Jan Bluz, in his film, gives a voice to those who survived, even though their colleagues were not so lucky. In the Belarusian "khimiya" or penal colonies, death is often strangely unexplained. Can one sit calmly on the sofa while such lawlessness happens nearby? This is the question the documentary`s protagonists asked themselves before their arrest. Today, their answers are the scars on their bodies and the traumas that keep them awake at night.
Volodarka, or a journey to the nineteenth century
The first stop is usually Minsk`s Pre-trial Detention Center No. 1, known as Volodarka. Forget about standards. It is a building from 1825 where the walls are black, dirty, and peeling. In a cell two meters wide, they can lock you up for three months. Then you end up in a larger room, where you share the space with eleven fellow inmates and an army of cockroaches. Insects are literally everywhere. You pick up a slice of bread, and swarms of them run out from under it.
Sunlight? Forget it. Only enough enters the cell for you to know you are still alive. Metal shutters are mounted on the windows, effectively cutting you off from the world. You are guilty before any verdict is reached. The lack of vegetables and fruit leads to scurvy. Teeth simply fall out, and wounds stop healing. This is a deliberate strategy of a system that wants you to be released as a wreck.
Backbreaking work and marches through the forest
After sentencing, prisoners are often sent to "khimiya", or open-type correctional facilities. In practice, this is forced labor for pennies. Political prisoners are given the worst tasks, for example, working with livestock. You work by hand, as in the 19th century, risking being trampled by cattle.

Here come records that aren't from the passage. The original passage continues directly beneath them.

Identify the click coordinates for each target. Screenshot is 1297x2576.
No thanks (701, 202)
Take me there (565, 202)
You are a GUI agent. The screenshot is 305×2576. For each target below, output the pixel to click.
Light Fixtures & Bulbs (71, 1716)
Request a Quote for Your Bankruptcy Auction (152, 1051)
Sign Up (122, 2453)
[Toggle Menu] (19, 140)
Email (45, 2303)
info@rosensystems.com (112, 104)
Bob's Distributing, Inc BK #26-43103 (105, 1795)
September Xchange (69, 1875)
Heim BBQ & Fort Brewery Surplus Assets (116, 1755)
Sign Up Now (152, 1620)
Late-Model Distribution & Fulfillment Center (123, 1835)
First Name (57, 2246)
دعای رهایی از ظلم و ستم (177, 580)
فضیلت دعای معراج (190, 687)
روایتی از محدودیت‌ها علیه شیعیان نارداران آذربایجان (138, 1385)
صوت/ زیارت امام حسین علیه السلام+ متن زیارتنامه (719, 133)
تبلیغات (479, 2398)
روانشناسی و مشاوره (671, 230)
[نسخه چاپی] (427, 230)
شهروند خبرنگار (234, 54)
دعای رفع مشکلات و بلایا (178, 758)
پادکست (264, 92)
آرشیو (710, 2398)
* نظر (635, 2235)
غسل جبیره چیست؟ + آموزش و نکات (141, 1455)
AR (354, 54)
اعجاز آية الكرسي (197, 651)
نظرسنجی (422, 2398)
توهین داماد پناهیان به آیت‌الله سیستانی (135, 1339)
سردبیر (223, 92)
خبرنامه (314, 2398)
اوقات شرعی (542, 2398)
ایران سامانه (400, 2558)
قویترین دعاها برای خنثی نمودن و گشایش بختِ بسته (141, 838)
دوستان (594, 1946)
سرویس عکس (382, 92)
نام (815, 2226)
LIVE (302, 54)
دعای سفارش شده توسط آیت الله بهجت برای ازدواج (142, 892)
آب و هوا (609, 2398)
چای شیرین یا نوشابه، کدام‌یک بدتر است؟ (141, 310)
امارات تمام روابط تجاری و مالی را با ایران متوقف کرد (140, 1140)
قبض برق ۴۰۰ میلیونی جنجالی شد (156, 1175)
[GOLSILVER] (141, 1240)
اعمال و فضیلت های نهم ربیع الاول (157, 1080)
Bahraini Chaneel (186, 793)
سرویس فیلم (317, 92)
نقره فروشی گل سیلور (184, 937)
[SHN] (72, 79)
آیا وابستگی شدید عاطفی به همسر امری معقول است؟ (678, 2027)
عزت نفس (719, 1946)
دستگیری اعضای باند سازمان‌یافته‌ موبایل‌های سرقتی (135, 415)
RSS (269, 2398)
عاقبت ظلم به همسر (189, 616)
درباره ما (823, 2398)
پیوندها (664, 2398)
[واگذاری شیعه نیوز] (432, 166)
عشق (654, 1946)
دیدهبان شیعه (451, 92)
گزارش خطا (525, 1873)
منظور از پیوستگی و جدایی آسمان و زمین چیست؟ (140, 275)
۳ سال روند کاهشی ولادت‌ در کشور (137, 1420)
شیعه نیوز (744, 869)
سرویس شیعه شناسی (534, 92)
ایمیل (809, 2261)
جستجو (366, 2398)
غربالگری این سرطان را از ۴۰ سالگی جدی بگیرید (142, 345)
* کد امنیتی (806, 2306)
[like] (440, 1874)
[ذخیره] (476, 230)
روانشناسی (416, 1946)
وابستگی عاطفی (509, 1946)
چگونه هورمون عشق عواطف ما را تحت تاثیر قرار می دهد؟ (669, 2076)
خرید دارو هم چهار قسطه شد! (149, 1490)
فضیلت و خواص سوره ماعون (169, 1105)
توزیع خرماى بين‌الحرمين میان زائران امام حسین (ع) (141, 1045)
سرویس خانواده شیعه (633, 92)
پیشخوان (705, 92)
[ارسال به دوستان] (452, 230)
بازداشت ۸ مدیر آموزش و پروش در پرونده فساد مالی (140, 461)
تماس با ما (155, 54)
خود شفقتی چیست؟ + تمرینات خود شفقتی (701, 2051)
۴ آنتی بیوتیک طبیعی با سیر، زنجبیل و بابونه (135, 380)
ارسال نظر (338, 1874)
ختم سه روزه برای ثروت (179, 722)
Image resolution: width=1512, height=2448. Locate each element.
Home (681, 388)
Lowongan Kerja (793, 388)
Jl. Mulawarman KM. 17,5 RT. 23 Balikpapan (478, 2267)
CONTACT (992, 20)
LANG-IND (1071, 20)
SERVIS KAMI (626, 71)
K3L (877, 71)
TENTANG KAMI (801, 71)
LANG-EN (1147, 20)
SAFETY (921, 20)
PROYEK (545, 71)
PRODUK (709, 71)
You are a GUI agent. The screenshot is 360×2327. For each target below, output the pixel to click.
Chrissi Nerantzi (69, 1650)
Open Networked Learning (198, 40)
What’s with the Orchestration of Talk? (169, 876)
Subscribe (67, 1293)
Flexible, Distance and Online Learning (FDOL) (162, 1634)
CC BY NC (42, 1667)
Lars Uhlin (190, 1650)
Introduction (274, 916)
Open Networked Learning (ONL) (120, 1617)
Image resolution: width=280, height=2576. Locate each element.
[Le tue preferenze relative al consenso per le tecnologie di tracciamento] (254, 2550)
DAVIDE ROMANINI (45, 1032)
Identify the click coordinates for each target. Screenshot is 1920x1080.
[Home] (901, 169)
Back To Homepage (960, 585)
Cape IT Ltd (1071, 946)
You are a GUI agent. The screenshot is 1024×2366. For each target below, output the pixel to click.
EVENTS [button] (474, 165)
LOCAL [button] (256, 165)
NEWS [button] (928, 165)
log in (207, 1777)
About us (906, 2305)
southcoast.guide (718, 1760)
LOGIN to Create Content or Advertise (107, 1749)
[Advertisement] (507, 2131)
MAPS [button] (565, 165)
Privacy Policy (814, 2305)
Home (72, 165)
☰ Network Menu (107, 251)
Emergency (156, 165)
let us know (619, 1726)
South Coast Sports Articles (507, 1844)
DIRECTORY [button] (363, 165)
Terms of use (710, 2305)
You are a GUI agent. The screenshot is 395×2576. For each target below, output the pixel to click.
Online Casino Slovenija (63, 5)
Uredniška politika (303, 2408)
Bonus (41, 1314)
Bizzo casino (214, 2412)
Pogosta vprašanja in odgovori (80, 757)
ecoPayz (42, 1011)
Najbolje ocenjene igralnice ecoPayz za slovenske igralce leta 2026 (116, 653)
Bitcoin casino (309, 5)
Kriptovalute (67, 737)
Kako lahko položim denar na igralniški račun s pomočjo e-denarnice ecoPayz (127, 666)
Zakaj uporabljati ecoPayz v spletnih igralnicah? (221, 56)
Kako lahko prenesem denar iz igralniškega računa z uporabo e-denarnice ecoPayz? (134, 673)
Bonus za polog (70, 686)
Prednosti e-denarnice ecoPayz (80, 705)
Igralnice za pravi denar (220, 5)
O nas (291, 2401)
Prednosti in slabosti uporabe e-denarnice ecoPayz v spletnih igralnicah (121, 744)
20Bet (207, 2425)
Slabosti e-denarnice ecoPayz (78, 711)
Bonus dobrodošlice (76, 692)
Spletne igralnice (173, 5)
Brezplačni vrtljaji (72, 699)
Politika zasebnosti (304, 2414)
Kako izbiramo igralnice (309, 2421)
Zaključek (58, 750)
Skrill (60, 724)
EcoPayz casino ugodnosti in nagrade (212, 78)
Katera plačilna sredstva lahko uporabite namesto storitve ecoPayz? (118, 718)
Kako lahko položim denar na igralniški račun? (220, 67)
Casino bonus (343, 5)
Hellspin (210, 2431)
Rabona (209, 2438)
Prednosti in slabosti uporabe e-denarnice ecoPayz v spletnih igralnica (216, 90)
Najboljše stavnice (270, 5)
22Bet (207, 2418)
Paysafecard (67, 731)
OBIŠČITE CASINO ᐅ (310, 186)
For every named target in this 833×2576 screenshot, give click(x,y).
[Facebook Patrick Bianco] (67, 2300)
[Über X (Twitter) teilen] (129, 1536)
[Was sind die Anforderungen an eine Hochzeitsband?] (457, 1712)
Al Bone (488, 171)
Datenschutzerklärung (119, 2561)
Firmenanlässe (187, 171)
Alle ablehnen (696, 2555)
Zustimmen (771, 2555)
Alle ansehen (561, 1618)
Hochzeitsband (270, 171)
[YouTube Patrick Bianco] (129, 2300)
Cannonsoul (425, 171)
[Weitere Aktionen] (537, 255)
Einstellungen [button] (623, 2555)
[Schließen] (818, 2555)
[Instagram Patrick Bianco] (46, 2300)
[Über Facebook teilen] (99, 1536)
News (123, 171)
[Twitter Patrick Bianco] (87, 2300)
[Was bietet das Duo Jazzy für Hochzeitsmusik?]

Viktar Parkhimchyk recalls an absurd situation with commuting to work in the film. When the bus changed its route, the guards told him to walk. He had to cover 25 kilometers each way through the Białowieża Forest. After eight hours of hard physical labor, he had to return the same way at night. Refusing to perform the march ends in a report and a harsher penalty.
In penal colonies, like the one in Novopolotsk, work is pure drudgery. Prisoners with yellow badges spend all day cutting cables and melting copper. Everything takes place in primitive conditions. They deduct the cost of water and electricity from your starvation wages. After a month of work, you might receive the equivalent of two dollars in hand.
The punishment cell and death in silence
The worst is the punishment cell (SHIZO), where you sleep on bare boards without bedding. After a few days, the body is so exhausted that every movement becomes a challenge. That is where activist Vitold Ashurak died. Other prisoners heard his screams, which could not be silenced. The colony administration does not hide its hatred; the guards explicitly say that political prisoners should be shot.
The yellow badge on the chest is a signal: this person can be degraded. Every step is tracked by cameras and informants. The system breaks people, forcing them to lie on camera about luxuries that political prisoners never see. For most illnesses, the only medicine is ibuprofen.
For many, these tortures end in suicide attempts. One woman recalls that after two weeks without food or sleep, she wanted to take her life with a razor. Even being released does not end the trauma, because all of Belarus resembles one big cell today.